“Myelofibrosis is a serious and often debilitating disease for which there has only been one approved treatment option for nearly a decade,” said Dr. Claire Harrison, a hematologist at an NHS Foundation Trust in London.
“It took us a long time to realize a mutation in JAK2 was responsible for the majority of patients with myelofibrosis, but once it was discovered, it opened a whole new area of exploration in the field.”
Harrison and others are still uncovering the mysteries behind JAK2, but what they already know is changing how doctors treat patients with myelofibrosis.

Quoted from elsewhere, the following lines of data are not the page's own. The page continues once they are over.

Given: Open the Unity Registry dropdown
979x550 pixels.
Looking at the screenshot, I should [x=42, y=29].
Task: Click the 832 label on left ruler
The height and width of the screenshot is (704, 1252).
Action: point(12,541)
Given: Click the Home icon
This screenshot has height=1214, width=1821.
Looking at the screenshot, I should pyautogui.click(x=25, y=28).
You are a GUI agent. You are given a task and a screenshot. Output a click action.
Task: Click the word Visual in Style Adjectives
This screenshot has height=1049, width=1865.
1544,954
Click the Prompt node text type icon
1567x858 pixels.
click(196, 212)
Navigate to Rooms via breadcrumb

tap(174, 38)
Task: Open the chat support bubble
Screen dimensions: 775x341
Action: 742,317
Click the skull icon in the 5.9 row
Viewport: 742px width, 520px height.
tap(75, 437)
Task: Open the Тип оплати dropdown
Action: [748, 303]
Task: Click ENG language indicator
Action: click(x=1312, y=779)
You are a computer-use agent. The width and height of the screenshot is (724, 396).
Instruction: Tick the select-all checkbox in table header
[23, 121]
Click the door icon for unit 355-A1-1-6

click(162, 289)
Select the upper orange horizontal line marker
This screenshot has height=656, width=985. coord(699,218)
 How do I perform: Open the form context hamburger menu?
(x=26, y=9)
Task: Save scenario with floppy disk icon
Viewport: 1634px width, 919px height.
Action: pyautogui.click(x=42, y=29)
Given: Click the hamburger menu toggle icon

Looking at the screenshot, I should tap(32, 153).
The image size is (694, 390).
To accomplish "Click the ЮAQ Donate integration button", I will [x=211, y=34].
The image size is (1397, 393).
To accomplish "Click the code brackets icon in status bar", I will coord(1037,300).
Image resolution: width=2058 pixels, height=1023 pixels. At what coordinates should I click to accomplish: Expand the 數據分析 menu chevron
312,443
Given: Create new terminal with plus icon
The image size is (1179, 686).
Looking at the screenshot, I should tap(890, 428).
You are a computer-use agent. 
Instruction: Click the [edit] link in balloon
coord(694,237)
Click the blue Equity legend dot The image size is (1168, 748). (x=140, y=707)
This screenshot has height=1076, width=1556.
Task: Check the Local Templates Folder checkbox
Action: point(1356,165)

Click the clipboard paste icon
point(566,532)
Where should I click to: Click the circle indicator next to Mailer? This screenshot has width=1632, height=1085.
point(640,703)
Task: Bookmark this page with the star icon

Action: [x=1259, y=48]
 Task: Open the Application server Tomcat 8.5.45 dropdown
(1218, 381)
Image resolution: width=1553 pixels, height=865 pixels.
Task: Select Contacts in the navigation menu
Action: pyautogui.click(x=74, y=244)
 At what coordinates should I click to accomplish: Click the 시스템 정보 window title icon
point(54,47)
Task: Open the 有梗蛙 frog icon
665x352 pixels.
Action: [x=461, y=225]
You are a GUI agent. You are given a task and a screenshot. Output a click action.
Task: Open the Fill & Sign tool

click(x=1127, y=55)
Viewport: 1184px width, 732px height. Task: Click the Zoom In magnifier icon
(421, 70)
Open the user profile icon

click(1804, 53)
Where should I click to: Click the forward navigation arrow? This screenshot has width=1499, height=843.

First Impressions of the JAK2 Gene Mutation
JAK2 was first identified 30 years ago in a shotgun approach to identify anything resembling a family of enzymes known at the time for prompting cell growth and development. The researchers found JAK2 in a line of perpetually youthful cells that give rise to blood cells. “JAK2 is important for the production of healthy blood cells,” explained Harrison. In a mouse model, for example, if you remove the JAK2 gene, the mouse cannot produce enough blood cells and will not survive.”
Since then, plenty more has been learned about its role in developing blood cells. In 2005, researchers discovered that about half of patients with myelofibrosis had a specific mutation of JAK2—V617F. Furthermore, they discovered that those with the V617F mutation did not live as long after diagnosis as those without that particular genetic mutation.
“The V617F mutation is by far the most common mutation seen in myelofibrosis,” said Harrison. “JAK2 molecular testing has become standard in the work up and diagnosis of myelofibrosis and other myeloproliferative diseases.”